Like a primitive hunter/gatherer whose success was influenced by the season, weather, or time of day, my consumption and success was also a way to be in touch with my environment. While certain produce epitomized this natural rhythm (asparagus, squash, apples), greater windfalls came from the mismatched expectations between producers and consumers. The deepest discounts were often products that didn’t sell quick enough at full price. Me, and my ilk could be counted on to to clean up when whomever ordered products misjudged the appetites of the regulars. At my house we eat fondue and french onion soup every month, not because because the listed shelf-life for Gruyere cheese is artificially low, and the normal price is out of reach for folks who plan their meals first, and shop second. The coffee I drink doesn’t move off the shelves for $12 a bag, so I get it for $6 a bag.

Anyway, it’s done now. I’ll have to find new hunting grounds. Kroger must have realized us opportunistic hunters existed and that we were somehow beating the system, so it found a way to make it sufficiently burdensome so that we’ll scurry somewhere else. QR codes now sit like locks in front of all the good deals. For each item that receives the “we gotta get rid of this soon” level of discounts, one now has to get an app, load the app, sign into the app, scan a qr code, sign into the website (they might not have lost me if they QR scanner worked within the app rather than taking me to the website after I’d already logged into the app), then clip the coupon. You young’uns will scoff: “get with the times boomer!”. Sure, I can do it. Sure, it only adds a little bit of time for each item. But shopping is no longer fun anymore. What used to make me happy (finding a good deal and simultaneously getting to try a new product) now makes me sad. Every moment that used to bring joy, now brings disappointment as I either have to perform an absurd and tedious ritual, or miss out on an opportunity.

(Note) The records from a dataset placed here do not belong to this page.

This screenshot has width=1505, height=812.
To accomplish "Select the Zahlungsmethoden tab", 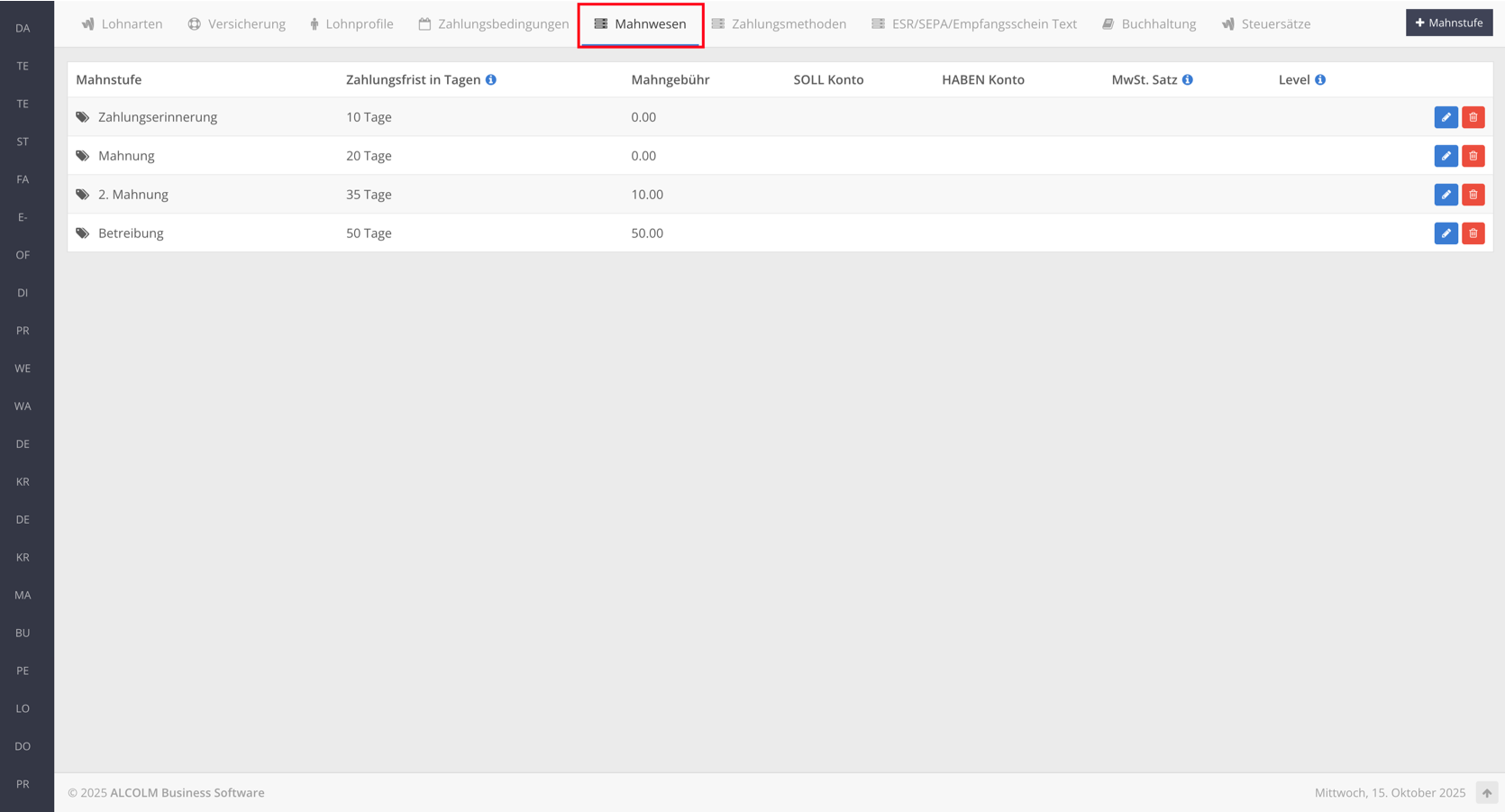I will (x=780, y=24).
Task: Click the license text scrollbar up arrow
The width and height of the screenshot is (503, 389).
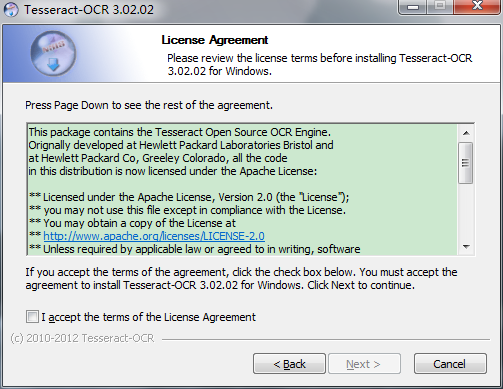Action: [466, 133]
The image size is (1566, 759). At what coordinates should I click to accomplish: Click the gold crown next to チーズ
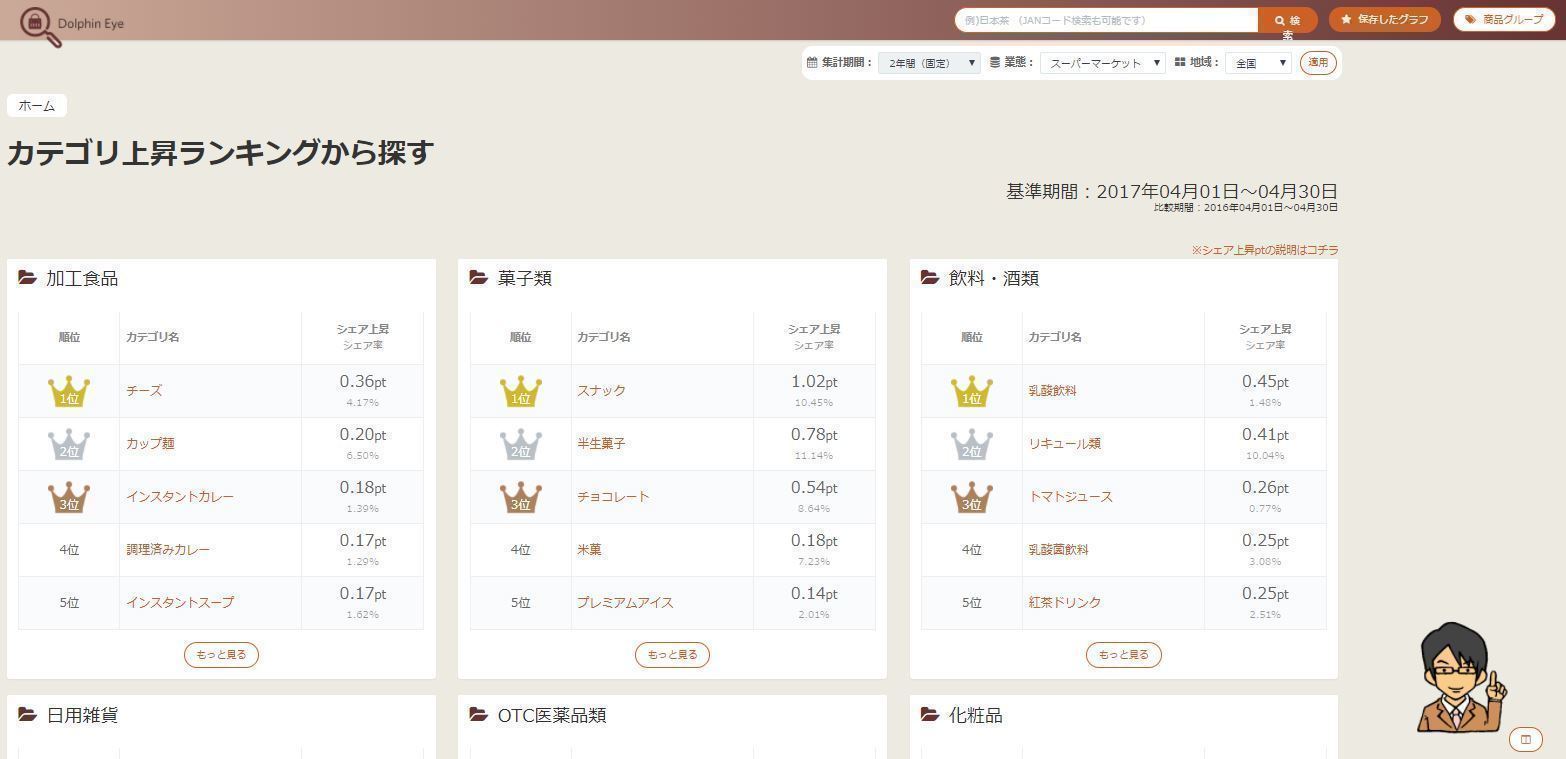tap(69, 391)
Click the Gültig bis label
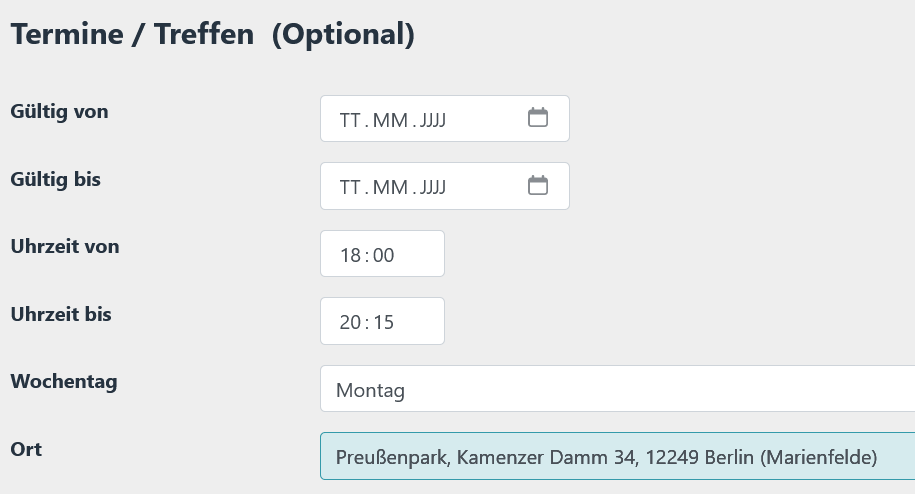Image resolution: width=915 pixels, height=494 pixels. (55, 180)
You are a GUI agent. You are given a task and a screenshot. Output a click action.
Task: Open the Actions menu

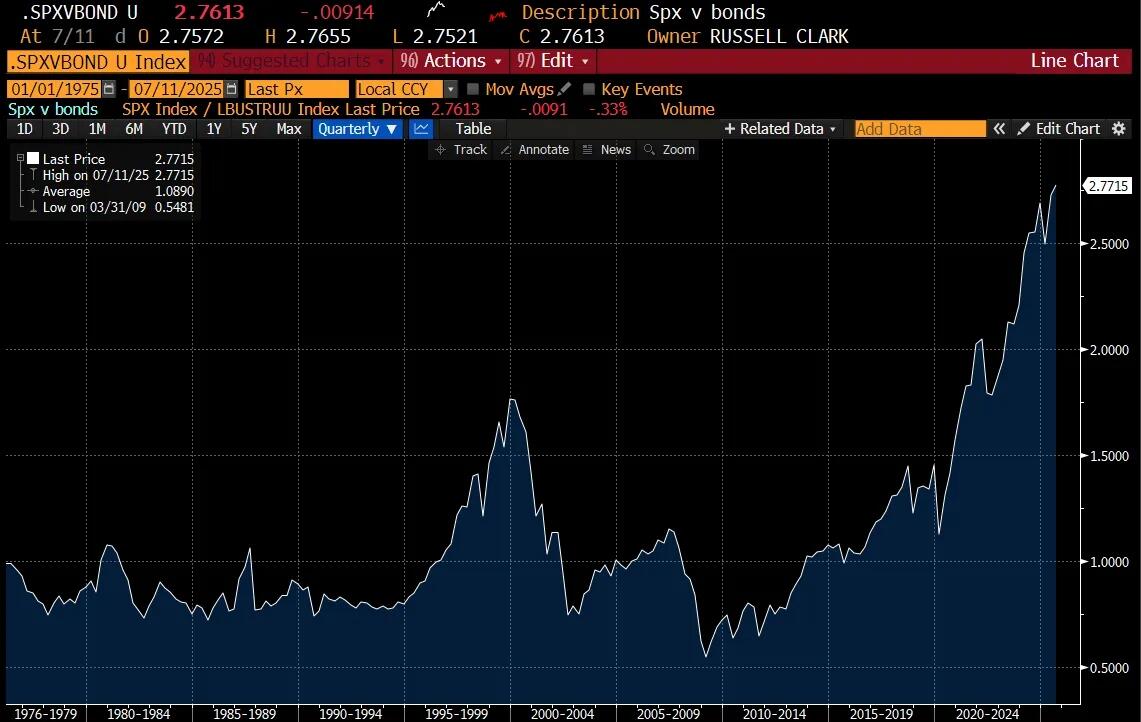pyautogui.click(x=451, y=61)
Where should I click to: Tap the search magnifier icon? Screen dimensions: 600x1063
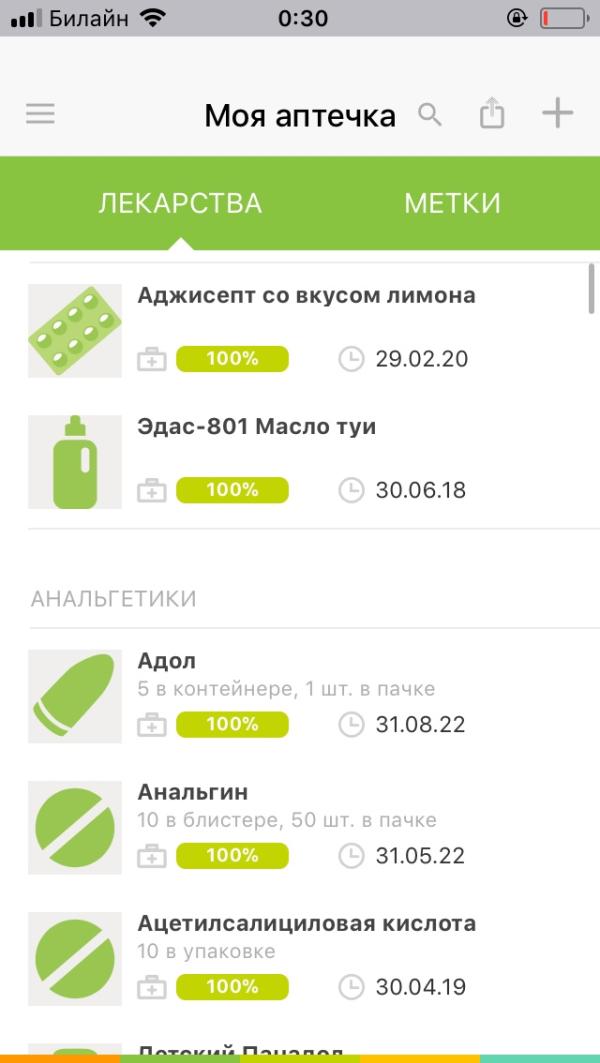pos(430,114)
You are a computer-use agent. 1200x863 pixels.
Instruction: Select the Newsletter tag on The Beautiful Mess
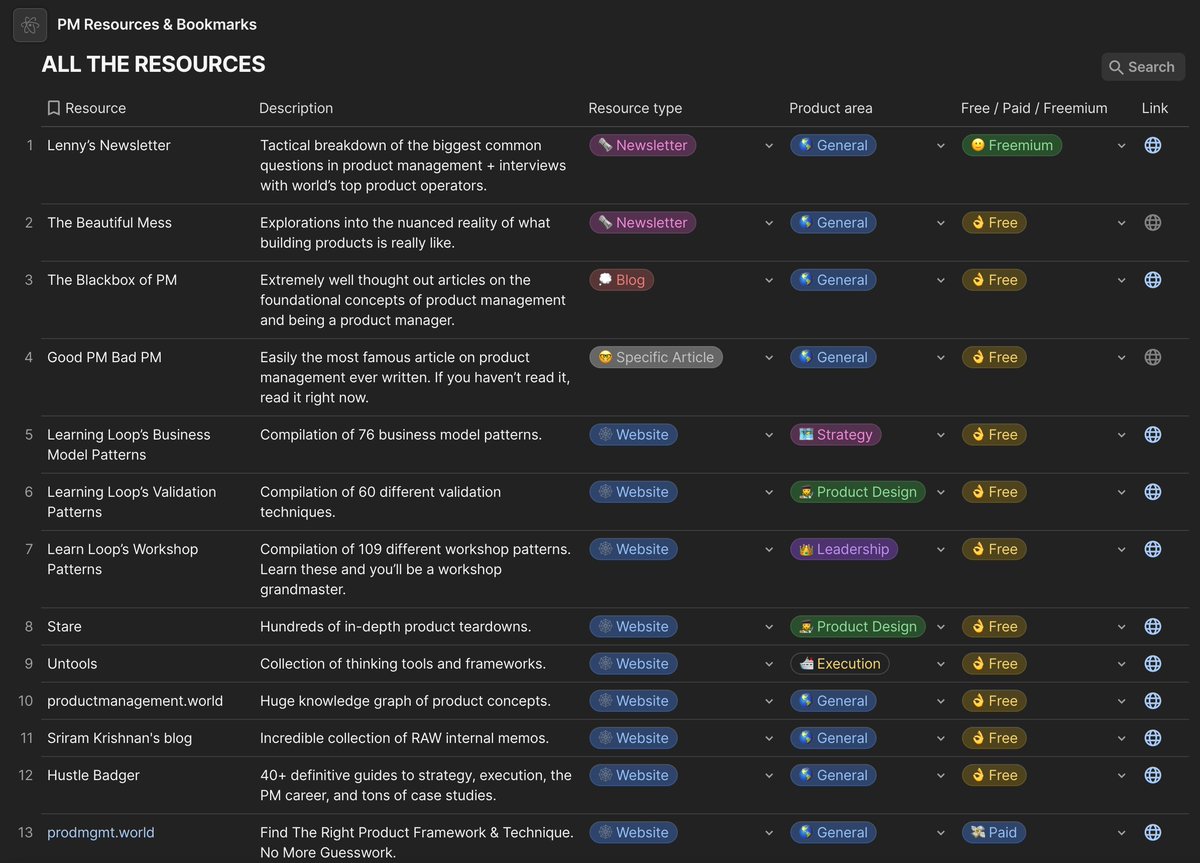(642, 222)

So I’ll find new hunting grounds. Perhaps I can bag the elusive Food Lion. I’ll miss the friendly faces at Kroger, many of whom I’ve seen regularly for over a decade. I’ll miss the discount section in the corner– a virtual treasure trove of possibilities. But like so many other pleasures in life, they’ve ruined it for me. Maybe new young people will find joy in this change. Perhaps it’ll be the same people who are happy to click the keyfob twice to unlock the back door, and who think it’s totally an improvement to have to click “accept cookies” every time they go to a new web site.

I hear you loud and clear, no more Krogering for me.